Explore the material |
1 – Answer these three questions using the passage on evaluating fine-tuned models.
(a) How many examples should an evaluation set contain?
(b) Under exact match, what score does an extraction with a single extra word receive?
(c) Which automated metric measures recall of n-gram overlap with the reference?
2 – Continue the passage on evaluating fine-tuned models from the point where it stops.

═══ Passage for review ═══

Format sensitivity: many benchmarks are multiple-choice. A model fine-tuned for free-form generation might score worse on multiple-choice simply because it doesn't output answers in the expected format (e.g., it writes a paragraph instead of "A").

💡 Always evaluate on YOUR task, not just public benchmarks. Benchmarks are a shared reference point, but they don't measure what matters most: whether the model solves the problem you fine-tuned it for. Use benchmarks to detect regressions, then use task-specific evaluation to measure improvement.

Task-Specific Evaluation

The most important evaluation question is simple: does the model do what you need it to do? Perplexity and benchmarks are proxies. Task-specific evaluation is direct measurement.

The right metric depends on what kind of task you fine-tuned for:

Classification tasks: precision, recall, and F1 score. Precision asks "of all the items the model labelled positive, how many actually are?"; recall asks "of all the actually positive items, how many did the model catch?". F1 is their harmonic mean, balancing both.
Extraction tasks: exact match (did the model extract exactly the right string?) and token-level F1 (how much overlap is there between predicted and gold tokens?). Exact match is strict — a single extra word scores 0. Token-level F1 gives partial credit.
Generation tasks: automated metrics like BLEU (precision of n-gram overlap with reference) and ROUGE (recall of n-gram overlap). These are imperfect — they measure surface-level similarity, not semantic quality — but they're cheap to compute and useful for catching major regressions. Human preference or LLM-as-judge (covered next) remains the gold standard for generation quality.

Regardless of the metric, you need a good evaluation set . Building one is more important (and more often neglected) than choosing the right metric:

Size: 100-500 examples that represent your production distribution. Too few and results are noisy; too many and annotation is expensive. You want enough for the confidence interval on your metric to be tight enough to distinguish between models.
Coverage: include edge cases and known failure modes, not just the easy examples. If your model handles customer support tickets, include tickets with typos, ambiguous requests, multiple issues, and adversarial inputs.
Separation: the eval set must be completely separate from the training data. This sounds obvious but is commonly violated, especially when people split a dataset and then later add more examples to the training set without checking for overlap.
Version control: if you change the eval set, historical comparisons become meaningless. Version it like code. When you add or remove examples, record why, and re-run previous models on the new set if you need to compare.

The simplest and most powerful evaluation technique is the A/B comparison : run the base model and the fine-tuned model on exactly the same inputs from your eval set, then compare outputs side by side. No metric can replace actually reading model outputs — you'll catch problems that no automated score would flag (wrong tone, subtle hallucinations, format deviations). Automated metrics tell you how much changed; reading outputs tells you what changed.

The code below implements a token-level F1 score computation — one of the most common metrics for extraction and question-answering tasks. The idea is to treat the predicted and gold answers as bags of tokens and compute precision, recall, and F1 over the token overlap:

from collections import Counter
import json, js

def token_f1(prediction, ground_truth):
    """Compute token-level precision, recall, and F1 between two strings."""

═══ Recorded information ═══

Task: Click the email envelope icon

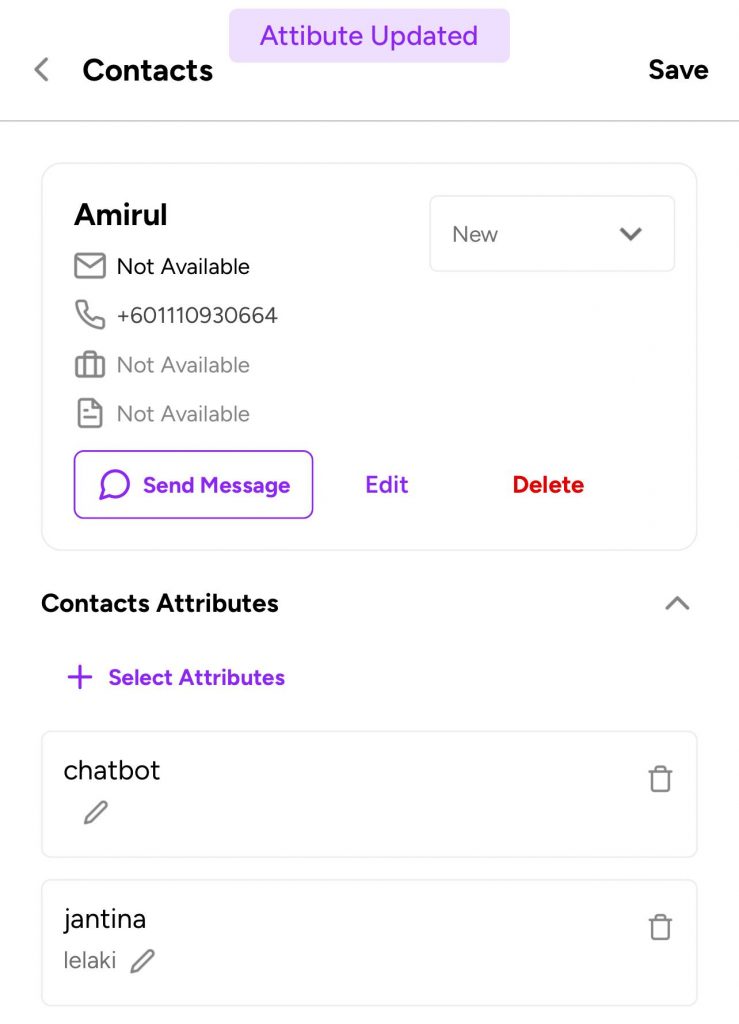Action: [90, 266]
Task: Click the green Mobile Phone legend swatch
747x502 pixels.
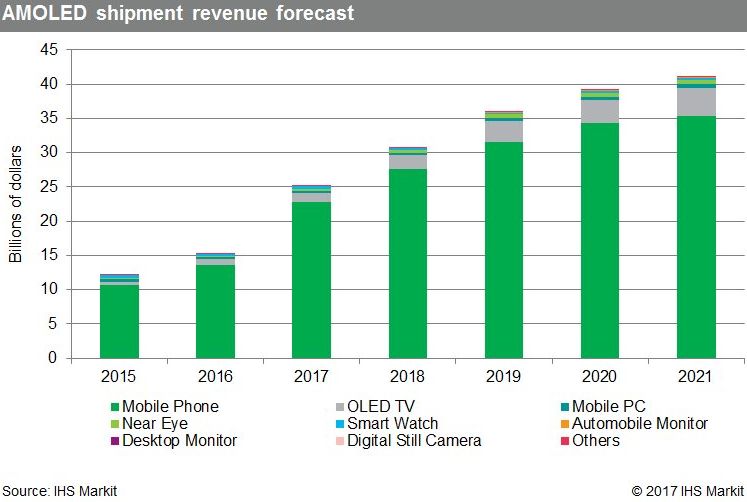Action: coord(114,408)

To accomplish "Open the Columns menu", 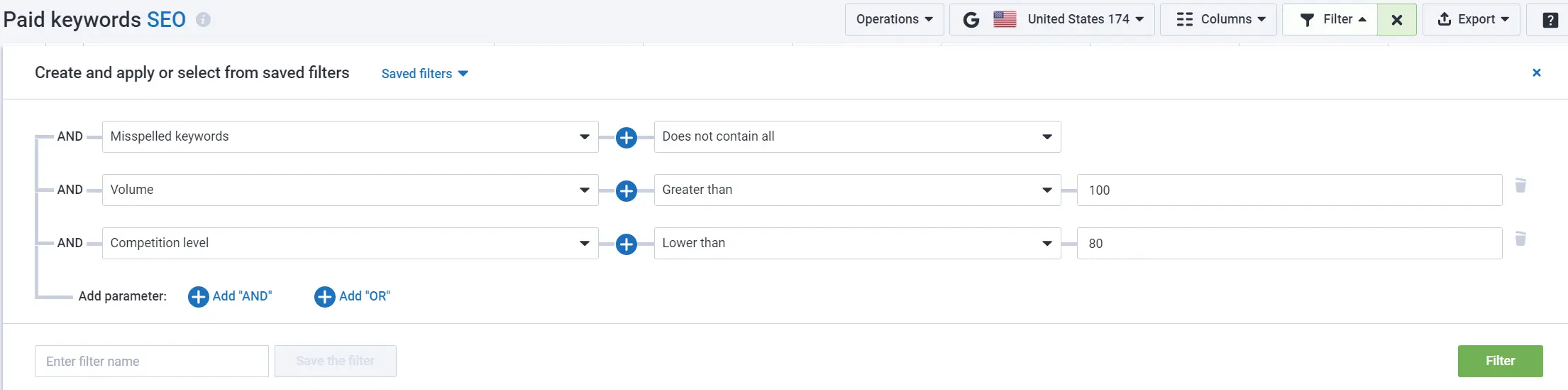I will [1218, 20].
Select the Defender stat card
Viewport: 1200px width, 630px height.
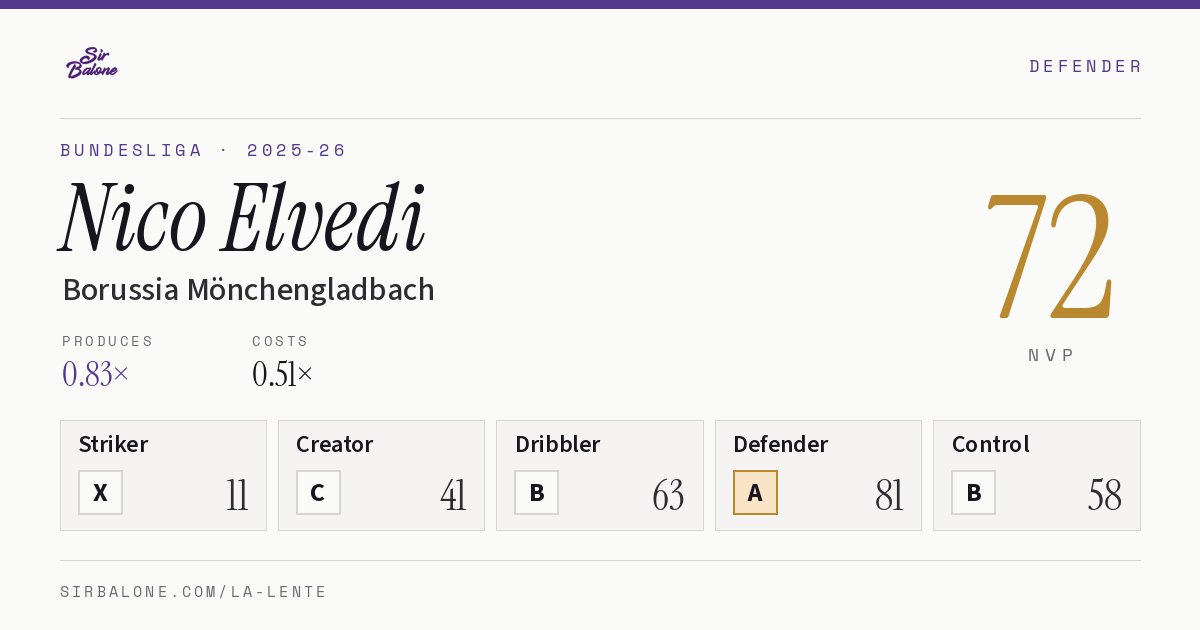point(818,475)
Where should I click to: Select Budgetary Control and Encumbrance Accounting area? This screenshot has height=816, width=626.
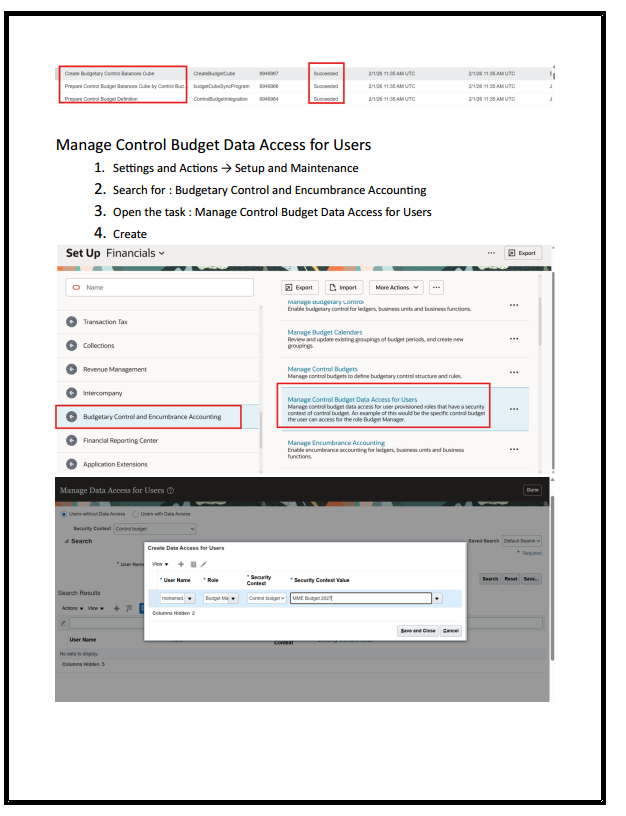(x=152, y=417)
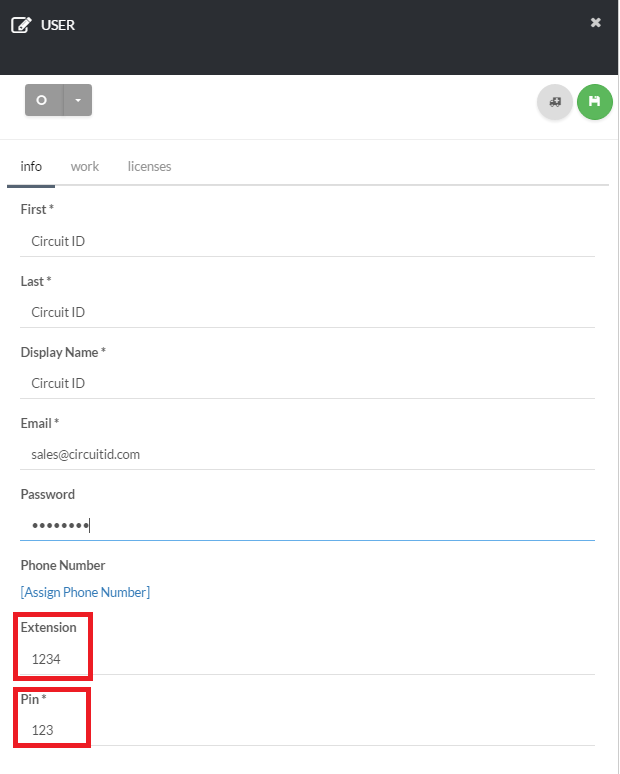Screen dimensions: 620x774
Task: Click the Phone Number label
Action: pyautogui.click(x=63, y=565)
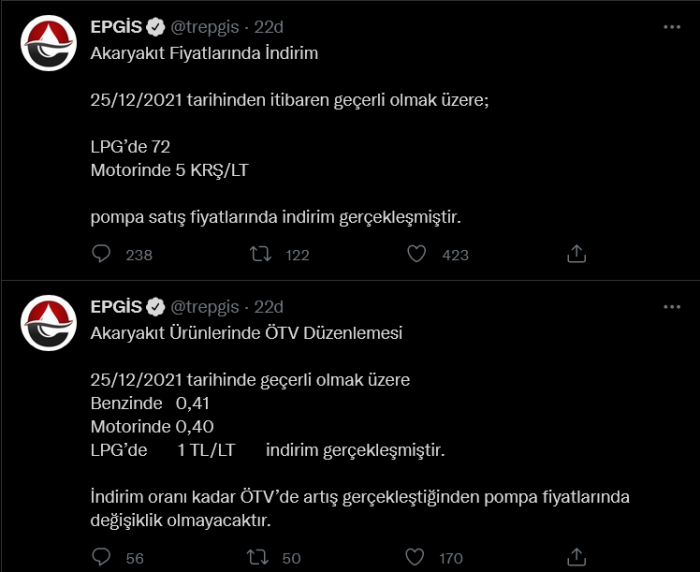Screen dimensions: 700x572
Task: Reply to the Akaryakıt Fiyatlarında İndirim tweet
Action: (x=101, y=254)
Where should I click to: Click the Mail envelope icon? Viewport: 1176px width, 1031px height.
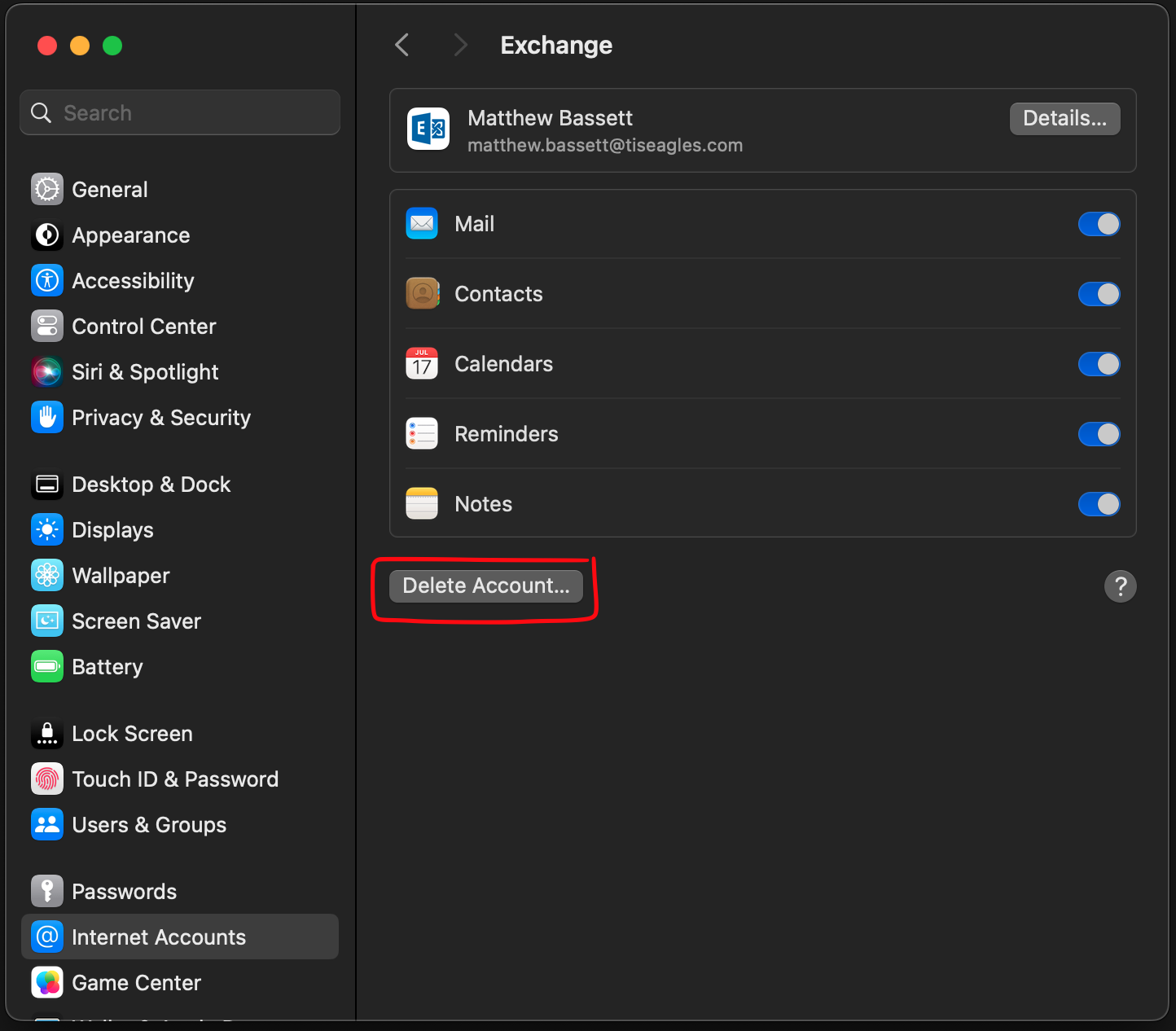click(422, 224)
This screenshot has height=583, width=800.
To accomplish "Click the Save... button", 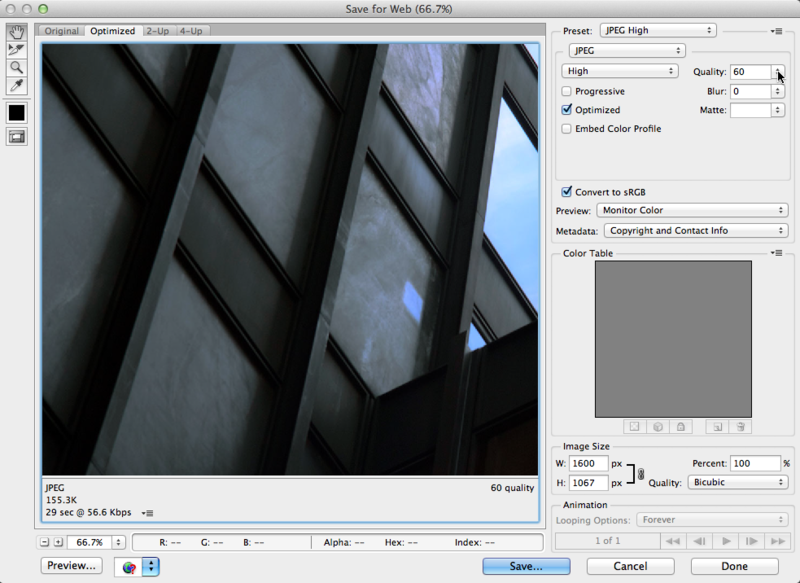I will click(x=525, y=566).
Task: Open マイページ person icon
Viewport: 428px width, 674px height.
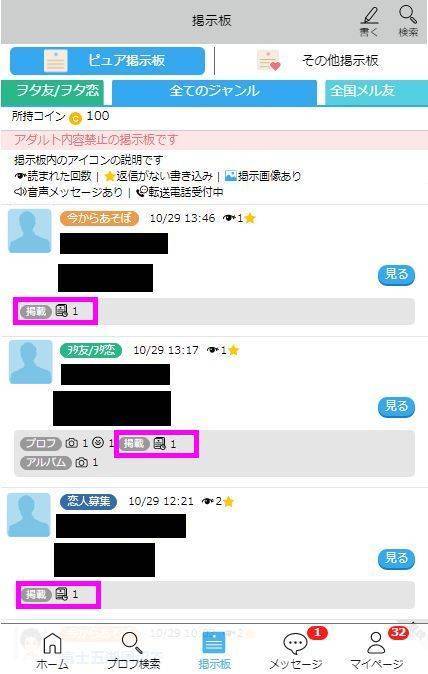Action: (x=376, y=643)
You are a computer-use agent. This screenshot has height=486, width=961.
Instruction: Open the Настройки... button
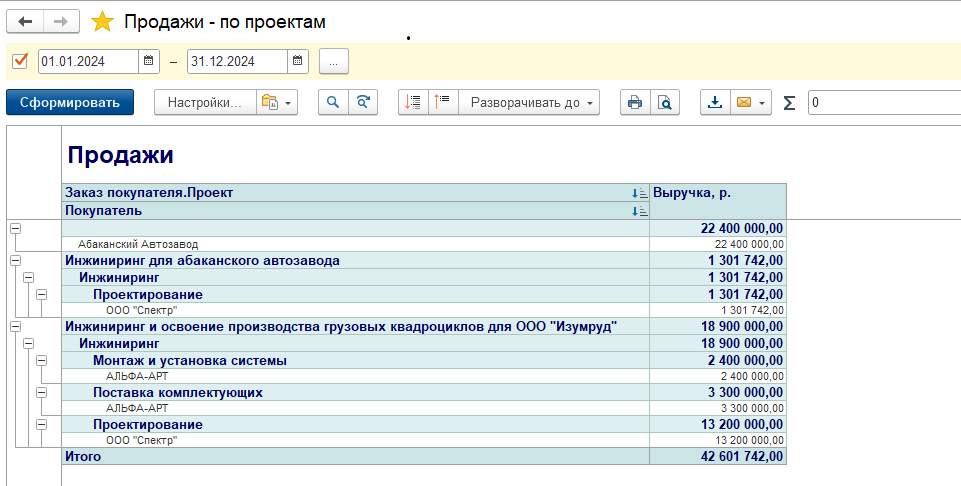[204, 102]
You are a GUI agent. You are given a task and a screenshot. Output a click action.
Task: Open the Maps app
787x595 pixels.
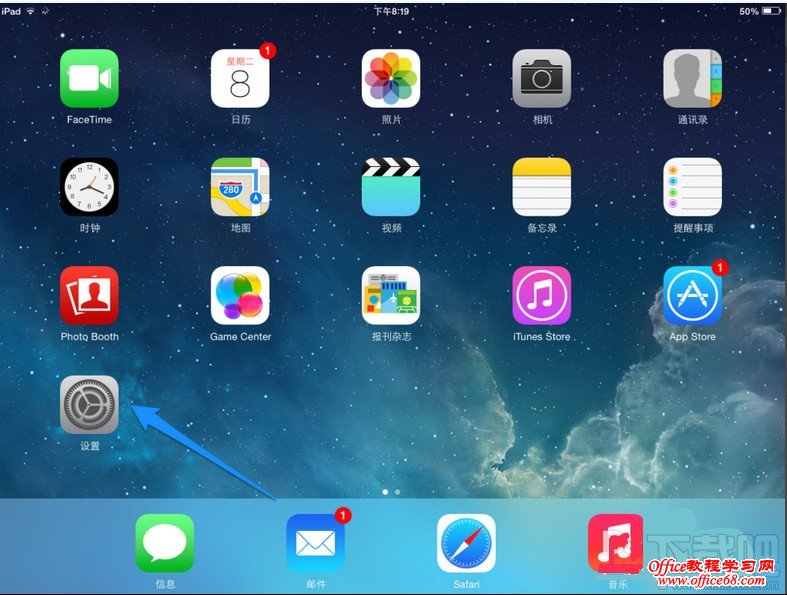click(240, 187)
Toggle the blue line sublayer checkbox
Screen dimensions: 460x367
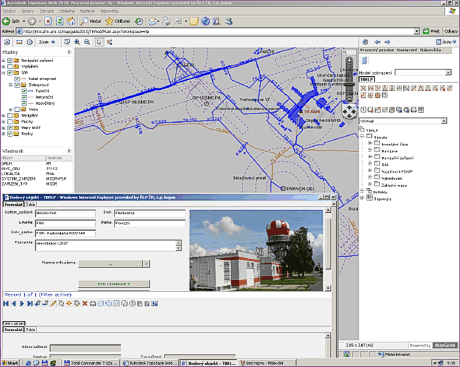click(24, 91)
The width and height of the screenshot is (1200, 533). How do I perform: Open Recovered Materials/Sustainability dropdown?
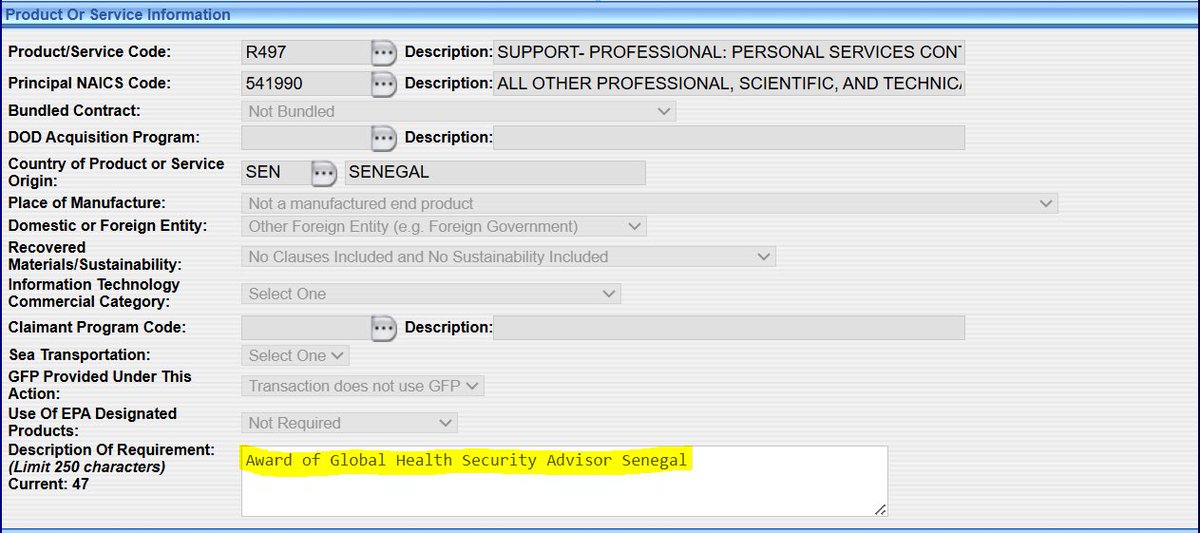click(x=508, y=257)
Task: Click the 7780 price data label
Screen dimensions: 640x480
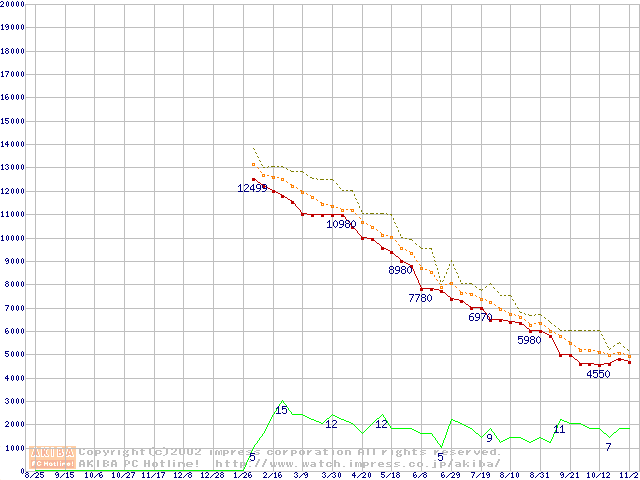Action: pyautogui.click(x=420, y=298)
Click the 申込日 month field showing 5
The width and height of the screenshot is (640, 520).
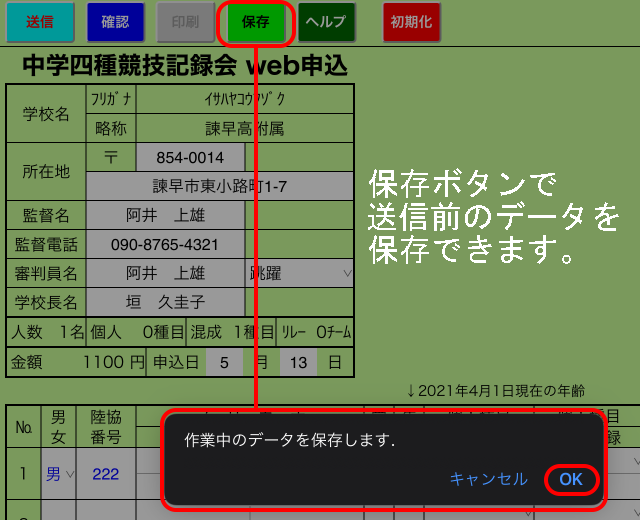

═══

Answers by item |
1 –
(a) 100-500 examples that represent the production distribution.
(b) 0.
(c) ROUGE.

2 –
    pred_tokens = prediction.lower().split()
    gold_tokens = ground_truth.lower().split()

    pred_counts = Counter(pred_tokens)
    gold_counts = Counter(gold_tokens)

    # Overlap: min count for each shared token
    overlap = sum((pred_counts & gold_counts).values())

    if overlap == 0:
        return 0.0, 0.0, 0.0

    precision = overlap / len(pred_tokens)   # of predicted tokens, how many are correct?
    recall    = overlap / len(gold_tokens)   # of gold tokens, how many were predicted?
    f1        = 2 * precision * recall / (precision + recall)

    return precision, recall, f1

gold = "Paris is the capital of France"
examples = [
    "the capital of France is Paris",
    "Paris",
    "the capital of France is Berlin",
    "I don't know",
]

rows = []
for pred in examples:
    p, r, f1 = token_f1(pred, gold)
    rows.append([pred, f"{p:.2f}", f"{r:.2f}", f"{f1:.2f}"])

js.window.py_table_data = json.dumps({
    "headers": ["Prediction", "Precision", "Recall", "F1"],
    "rows": rows
})

print(f"Gold: '{gold}'")
print("All words correct but reordered => F1=1.00 (token-level ignores order)")
print("Only 'Paris' predicted => perfect precision but low recall => F1=0.29")

💡 Notice how the F1 metric gives partial credit. The first example (same content, different word order) scores high because most tokens overlap. The second example (terse but correct) has perfect precision but low recall — every predicted token is correct, but most gold tokens are missing. The third example (wrong answer) still gets partial credit for shared function words like "the", "capital", "of", "France" — a reminder that token F1 measures overlap, not correctness. Always pair automated metrics with manual inspection.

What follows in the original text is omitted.